*** Passage shown ***
Axon is a Kubernetes-native framework that abstracts the coding agent itself. By standardizing the container interface, you can seamlessly plug in Claude, Codex, Gemini, OpenCode, or your own custom images without changing your orchestration.
How it works under the hood:
The architecture relies on standard K8s CRDs (Tasks, Workspaces, TaskSpawners, and AgentConfigs).
A Task is the fundamental unit of work for a coding agent. When a Task is created, Axon spins up an ephemeral Pod with a freshly cloned git workspace to execute it.
You use an AgentConfig to declaratively define the specific rules, custom skills, and MCP (Model Context Protocol) servers the agent is allowed to access during that Task.
A TaskSpawner reacts to GitHub events (like a new issue or PR) and automatically generates these Tasks on the fly.
Deterministic outputs (branch names, PR URLs, token usage) are captured directly back into the K8s resource status.
*** Excerpted records ***
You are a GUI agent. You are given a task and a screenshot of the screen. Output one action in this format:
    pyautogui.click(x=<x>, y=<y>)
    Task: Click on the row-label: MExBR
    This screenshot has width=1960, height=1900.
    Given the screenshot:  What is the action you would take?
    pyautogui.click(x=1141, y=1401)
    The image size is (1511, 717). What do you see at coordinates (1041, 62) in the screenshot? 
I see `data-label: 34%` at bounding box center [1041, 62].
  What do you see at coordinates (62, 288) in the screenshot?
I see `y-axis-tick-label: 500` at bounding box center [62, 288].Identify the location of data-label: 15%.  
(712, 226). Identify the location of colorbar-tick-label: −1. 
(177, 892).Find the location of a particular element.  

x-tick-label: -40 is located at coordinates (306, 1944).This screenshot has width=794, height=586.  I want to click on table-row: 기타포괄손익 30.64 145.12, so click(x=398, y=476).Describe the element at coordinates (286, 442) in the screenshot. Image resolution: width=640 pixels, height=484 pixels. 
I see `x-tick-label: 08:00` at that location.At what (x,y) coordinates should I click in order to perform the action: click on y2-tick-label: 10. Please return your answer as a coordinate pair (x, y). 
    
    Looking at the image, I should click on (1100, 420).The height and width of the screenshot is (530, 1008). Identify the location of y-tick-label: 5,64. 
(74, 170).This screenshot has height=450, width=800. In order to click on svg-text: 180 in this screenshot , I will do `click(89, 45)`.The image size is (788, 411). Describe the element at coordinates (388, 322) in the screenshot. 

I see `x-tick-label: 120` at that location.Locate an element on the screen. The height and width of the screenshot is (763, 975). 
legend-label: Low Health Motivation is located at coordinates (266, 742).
***
• _Tasks_:
a) In the Axon description, what does Axon spin up when a Task is created?
b) From the Axon description, output the passage that begins at the words "A Task is the" and stops after "during that Task.".

• _Solution list_:
a) An ephemeral Pod with a freshly cloned git workspace.

b)
A Task is the fundamental unit of work for a coding agent. When a Task is created, Axon spins up an ephemeral Pod with a freshly cloned git workspace to execute it.
You use an AgentConfig to declaratively define the specific rules, custom skills, and MCP (Model Context Protocol) servers the agent is allowed to access during that Task.